気候変動問題のコスト意識-日本の人々の意識の特徴はどこにあるか?

2024年09月24日

(篠原 拓也) 保険計理

2|アメリカでは、4分の1の人々が地球温暖化対策に反対する企業に罰を与えた
次に、アメリカの人々の意識について、イェールプログラムとジョージ・メイソン大学が2024年春に公表した"Climate Change in the American Mind"のサーベイ結果を見ていく。

この調査は、2024年4月25~5月4日に18歳以上の1031人のアメリカの人々を対象にウェブベースの環境で行われた。

調査結果によると、人々の70%が地球温暖化は起こっていると回答した。起こっていないとの回答は13%だった。また、67%が地球温暖化問題を個人として重要だと回答した。個人としては重要でないとの回答は33%だった。

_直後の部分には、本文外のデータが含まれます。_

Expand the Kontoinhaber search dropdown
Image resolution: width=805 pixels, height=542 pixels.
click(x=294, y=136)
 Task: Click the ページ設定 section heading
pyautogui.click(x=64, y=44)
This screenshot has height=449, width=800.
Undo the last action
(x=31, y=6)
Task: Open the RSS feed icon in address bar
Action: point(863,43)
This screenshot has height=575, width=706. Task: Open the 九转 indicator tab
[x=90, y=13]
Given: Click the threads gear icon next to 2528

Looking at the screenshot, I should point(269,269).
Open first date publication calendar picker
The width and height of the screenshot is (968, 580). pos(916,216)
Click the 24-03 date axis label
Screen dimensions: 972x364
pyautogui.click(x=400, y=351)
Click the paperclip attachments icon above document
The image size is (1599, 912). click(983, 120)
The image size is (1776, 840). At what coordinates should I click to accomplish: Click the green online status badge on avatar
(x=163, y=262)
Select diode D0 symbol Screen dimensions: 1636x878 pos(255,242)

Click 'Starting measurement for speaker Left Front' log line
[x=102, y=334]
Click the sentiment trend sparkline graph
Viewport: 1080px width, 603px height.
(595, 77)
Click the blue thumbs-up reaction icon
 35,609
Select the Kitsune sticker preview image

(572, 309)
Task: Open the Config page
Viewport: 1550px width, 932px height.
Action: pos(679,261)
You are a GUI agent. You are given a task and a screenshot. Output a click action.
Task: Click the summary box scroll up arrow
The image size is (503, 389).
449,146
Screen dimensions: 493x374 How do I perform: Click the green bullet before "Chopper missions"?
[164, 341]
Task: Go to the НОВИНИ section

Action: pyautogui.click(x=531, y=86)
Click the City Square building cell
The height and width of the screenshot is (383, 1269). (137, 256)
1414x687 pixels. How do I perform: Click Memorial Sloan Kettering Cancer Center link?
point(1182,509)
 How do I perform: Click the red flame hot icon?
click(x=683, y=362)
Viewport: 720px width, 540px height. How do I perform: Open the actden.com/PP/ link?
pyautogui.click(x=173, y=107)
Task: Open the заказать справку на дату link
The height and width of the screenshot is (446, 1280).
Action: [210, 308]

消費者行動の点では、32%が過去12か月に少なくとも1回、地球温暖化対策に取り組む企業に報酬を与えた。また、26%が過去12か月に少なくとも1回、地球温暖化対策に反対する企業に罰を与えた、と回答している。アメリカでは、気候変動問題への意識が消費者の行動の形で、企業に投げかけられる動きが出ている様子がうかがわれる。
3|日本では他人の気候関係の行動を過小評価する傾向がある
最後に、イギリスのオックスフォード大学の研究者らが運営するアワー・ワールド・イン・データでの気候変動関係のデータを見てみよう。このデータは、世界のさまざまなサーベイの結果をまとめたデータ集となっている。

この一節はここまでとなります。